Un’analisi di questo tipo, se condotta rigorosamente e con onestà intellettuale, può fornire una risposta al nostro interrogativo iniziale. Risposta che può essere di molti tipi, alcuni rassicuranti altri meno. Può emergere che i decessi dei vaccinati sono di più, e che l’eccesso non è attribuibile a fluttuazioni casuali. Ma può anche emergere che la differenza è imputabile al caso, o non è casuale ma è così piccola da poter essere trascurata. L’esito dell’analisi statistica, in altre parole, può aiutare le autorità nei loro sforzi di rassicurazione, oppure può far emergere verità preoccupanti, che minano la fiducia della popolazione nei vaccini, e costringono quindi le autorità a frenare o rimodulare la campagna vaccinale, magari puntando su altri vaccini.
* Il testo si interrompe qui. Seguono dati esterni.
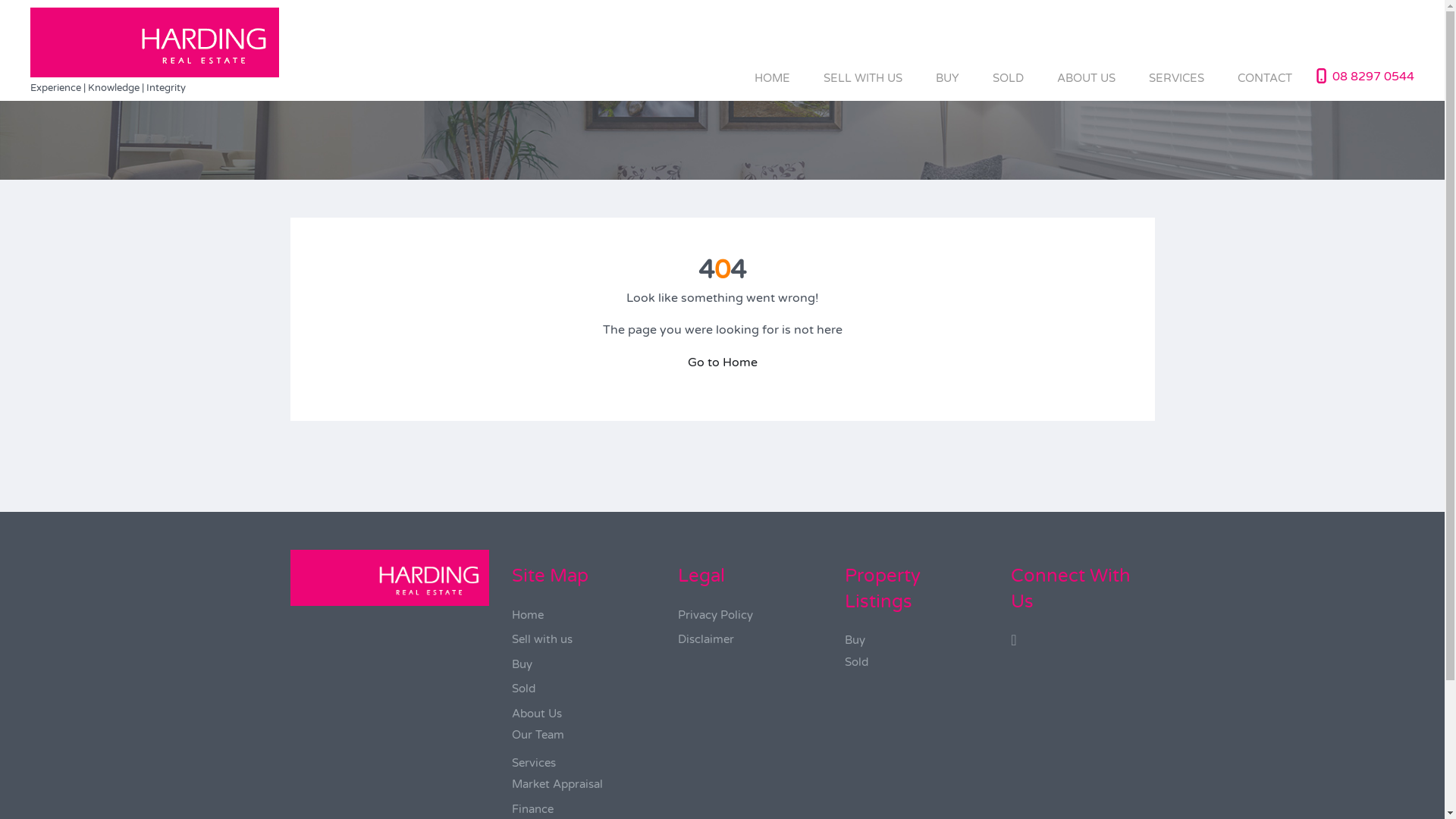  What do you see at coordinates (946, 77) in the screenshot?
I see `'BUY'` at bounding box center [946, 77].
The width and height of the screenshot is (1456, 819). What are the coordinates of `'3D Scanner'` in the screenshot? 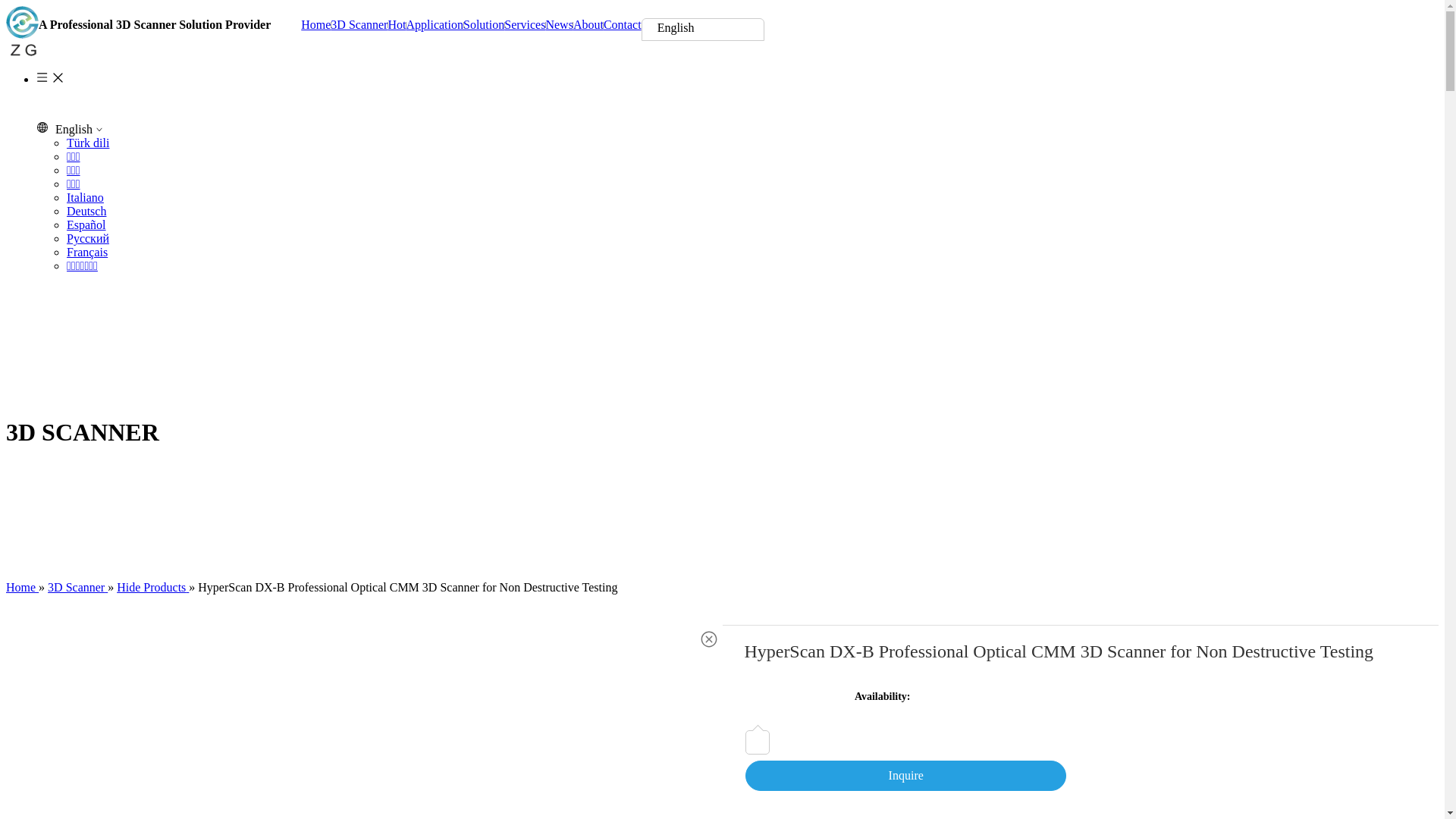 It's located at (358, 25).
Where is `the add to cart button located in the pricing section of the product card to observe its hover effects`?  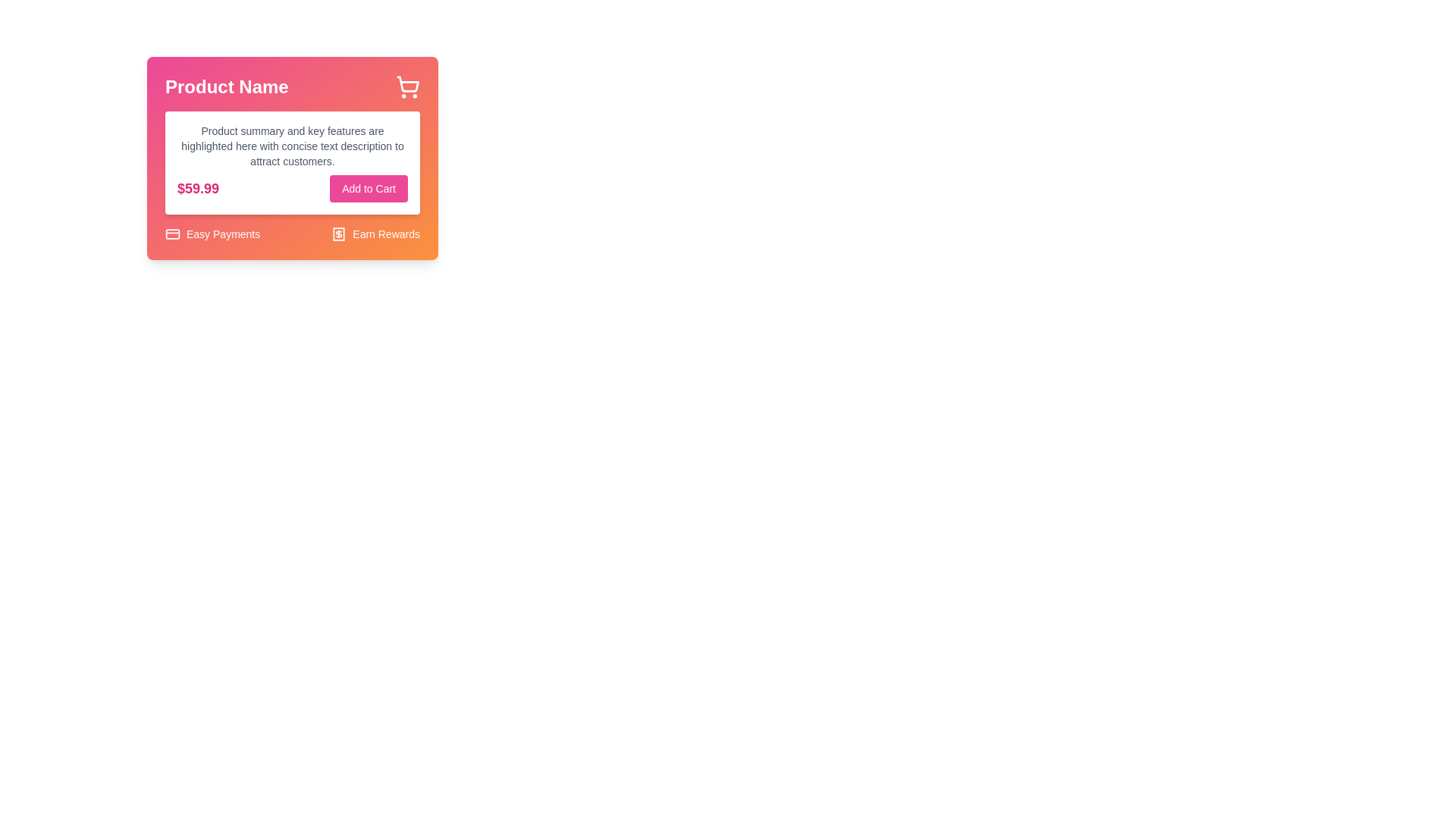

Insomma: fornire i dati, e fornirli completi, è un’opportunità ma è anche un rischio. Può restituire fiducia alla gente, ma anche legare le mani alle autorità. 

Ma qual è la strada finora seguita? Dipende dai Paesi. Ci sono Paesi in cui alcune informazioni minime (insufficienti, ma utili) sono note. Per esempio sappiamo che nei primi due mesi della campagna vaccinale il sistema di sorveglianza britannico (basato sulle segnalazioni spontanee, mediante la cosiddetta “yellow card”) ha registrato 227 decessi nei vaccinati con Pfizer, e 275 nei vaccinati con AstraZeneca, e che il tasso di decessi rispetto alle segnalazioni è un po’ maggiore con AstraZeneca. Inoltre, tutti i decessi sono suddivisi fra centinaia di categorie estremamente analitiche, che permettono di conoscere qual è il tipo di evento (ad esempio trombosi) che ha preceduto il decesso. 

In Italia, ad oggi, sappiamo molto poco. A quel che ho potuto vedere, il sistema di sorveglianza dell’Aifa (Agenzia Italiana del Farmaco) segnala nei primi due mesi 40 decessi su 4 milioni di vaccinazioni, ma non indica neppure se sono decessi Pfizer o AstraZeneca, né a quale evento avverso è associato ogni singolo decesso. In compenso il rapporto Aifa, non diversamente dall’omologo britannico, è ossessivamente costellato di affermazioni che tendono ad escludere qualsiasi nesso di causa-effetto fra vaccinazione e sospette reazioni avverse.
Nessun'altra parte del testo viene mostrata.